M  +21   -1    src/engine/idutils.h

https://invent.kde.org/frameworks/baloo/-/commit/c735faf5a6a3ef3d29882552ad0a9264a294e038
Comment 4 Bug Janitor Service 2023-09-07 15:54:47 UTC
A possibly relevant merge request was started @ https://invent.kde.org/frameworks/baloo/-/merge_requests/169
Comment 5 Nate Graham 2023-09-07 15:56:45 UTC
Git commit 7a1c09ed1b7aa9a7a093f8d715b42a4aedd0f7b6 by Nate Graham, on behalf of Tomáš Trnka.
Committed on 07/09/2023 at 17:54.
Pushed by ngraham into branch 'kf5'.

Use the FSID as the device identifier where possible

The device number returned by stat() in st_dev is not persistent in many
cases.
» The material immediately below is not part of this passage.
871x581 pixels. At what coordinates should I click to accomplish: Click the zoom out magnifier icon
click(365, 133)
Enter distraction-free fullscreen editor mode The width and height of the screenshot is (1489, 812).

Btrfs subvolumes or partitions on NVMe devices are assigned
device numbers dynamically, so the resulting device ID is typically
different after every reboot, forcing Baloo to repeatedly reindex all
files.

Fortunately, filesystems like Btrfs or ext4 return a persistent
unique filesystem ID as f_fsid from statvfs(), so we can use that when
available. Other filesystems like XFS derive the FSID from the device
number of the underlying block device, so switching to the FSID does not
change anything.
Related: bug 402154


(cherry picked from commit c735faf5a6a3ef3d29882552ad0a9264a294e038)

M  +21   -1    src/engine/idutils.h

https://invent.kde.org/frameworks/baloo/-/commit/7a1c09ed1b7aa9a7a093f8d715b42a4aedd0f7b6
Comment 6 Maximilian Böhm 2023-09-11 13:24:40 UTC
Can this important fix be backported to Frameworks 5.x?